Top of Exercise materials
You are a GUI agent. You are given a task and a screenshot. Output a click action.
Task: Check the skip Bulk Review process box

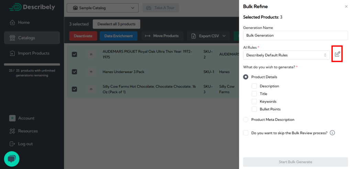click(246, 133)
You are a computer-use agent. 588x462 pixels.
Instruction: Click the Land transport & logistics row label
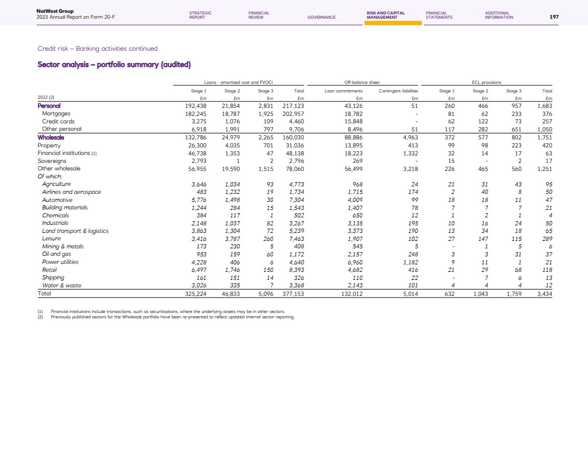(75, 231)
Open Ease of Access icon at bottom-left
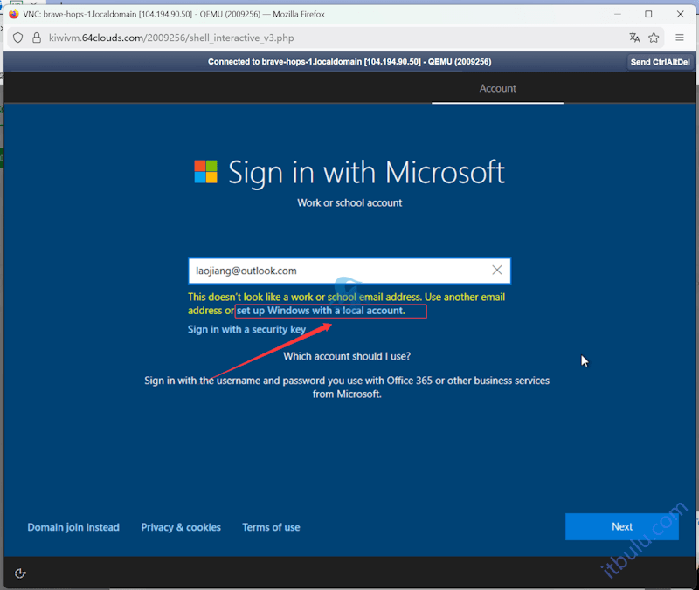Image resolution: width=699 pixels, height=590 pixels. [x=21, y=573]
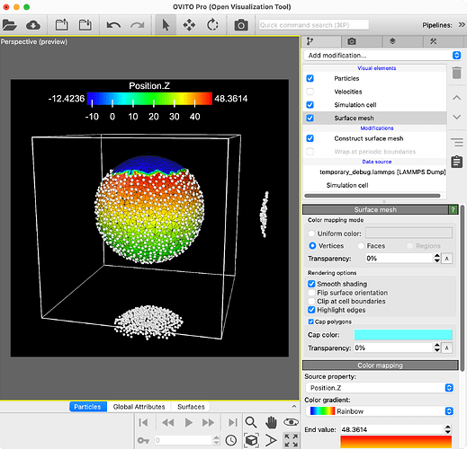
Bottom of Exercise materials
- [Task goal]: If an entry holds an image, omit that image and print the remainder exactly as it stands.

- [Exercise response]:
You are a GUI agent. You are given a task and a screenshot. Output a click action.
Task: Check the skip Bulk Review process box

click(246, 133)
You are a computer-use agent. 588x462 pixels.
Instruction: Click the Land transport & logistics row label
(75, 231)
Open Ease of Access icon at bottom-left
Image resolution: width=699 pixels, height=590 pixels. [x=21, y=573]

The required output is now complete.